A luta aconteceria no jardim, e eu tinha chegado no local. Nele, estariam presentes os filhos de Karl. Todos eles tinham aquele mesmo olhar de desprezo por mim, com exceção dos trigêmeos, que tinham um olhar de ódio. Era um pouco constrangedor ser a única mulher no meio deles, por sorte, algumas empregadas apareceram para acompanhar a luta também.
Após um tempo, Richter e Karl chegaram no local. Os dois estavam bem confiantes e calmos aparentemente, e andaram até o centro ficando um de frente para o outro, separados por uma pequena distância.
-- Admito que não estou com vontade de sujar minhas mãos. Ainda tem tempo de desistir, Richter. -- falava Karl com uma expressão séria em seu rosto.
-- Ah, está com medo, Karl?
-- Não, mas queria estar fazendo algo melhor do que olhar para a sua cara de derrotado.
Richter ficou enfurecido com as últimas palavras de seu irmão, e sem pensar duas vezes, pegou sua espada e apontou para seu oponente. Assim iniciou-se uma luta em que Karl parecia estar bem preparado. Seus golpes acertavam Richter com muita facilidade, lhe causando danos graves. Mesmo assim, Richter não queria desistir e tentava desviar o máximo possível dos ataques. Eu estava começando a pegar no sono, pois aquilo não era o meu tipo de entretenimento favorito, e a luta parecia não ter fim. De qualquer forma, eu tinha que ver qual seria o resultado. Richter estava bem debilitado, mas mesmo sem forças, queria continuar lutando.
Karl bocejava mostrando estar entediado com a luta e esperava impaciente para que seu irmão se levantasse e voltasse a se recompor. Sem nenhum sucesso, Richter, muito chateado com seu próprio fracasso, desistiu de continuar a luta. Karl ria debochando dele, como se tivesse ouvido uma piada hilária. Sua risada me incomodava bastante e ele fazia isso para me provocar, me fazer rangir os dentes, querendo tirar aquele maldito sorriso de seu rosto.
Os outros vampiros teriam ido embora calados, sem fazer comentários. Karl também teria ido embora, se sentindo satisfeito por ter derrubado uma de minhas "peças".
Só sobraram Richter e eu no local, e quando eu já estava me retirando, o escutei me chamar:
-- N-não vai me ajudar? -- Richter perguntava, com a voz fraca e com dificuldade em falar.
-- Claro que não. Eu disse que isso iria dar errado.

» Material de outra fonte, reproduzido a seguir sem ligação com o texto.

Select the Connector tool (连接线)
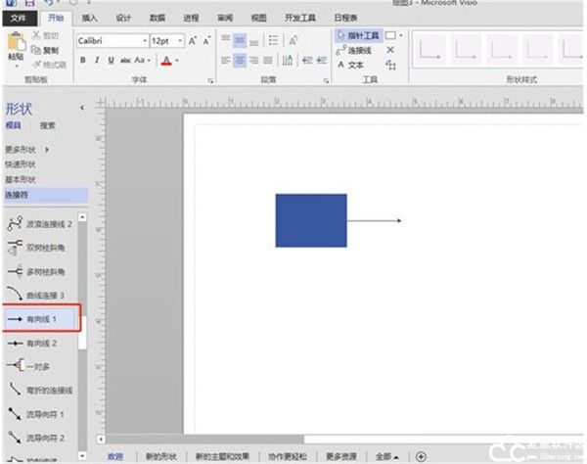The width and height of the screenshot is (587, 464). [x=355, y=49]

Agora você precisa sofrer com as consequências sozinho.
-- Mas o que custa me ajudar? Por que está com tanta raiva de mim?

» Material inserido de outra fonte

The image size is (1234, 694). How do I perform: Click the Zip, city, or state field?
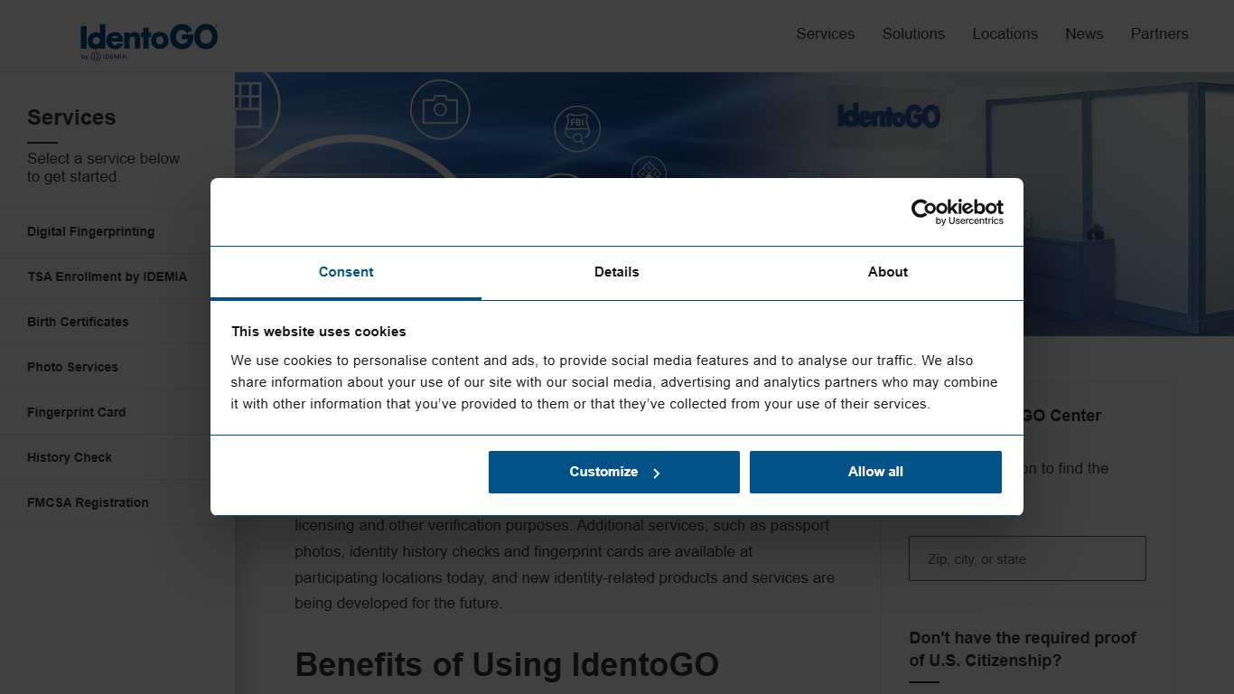pyautogui.click(x=1026, y=558)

-- Você estragou com os meus planos. Isso já é o suficiente para que eu esteja com raiva.
Uma das empregadas ainda estava por perto, então pedi para ela que Richter ficasse sobre seus cuidados. Não me importava se ele estaria com raiva de mim, pois já tinham pessoas demais me odiando naquela mansão, ter mais uma não faria diferença para mim. Com o tempo, ele entenderá que eu estava certa em alertá-lo sobre sua ideia estúpida.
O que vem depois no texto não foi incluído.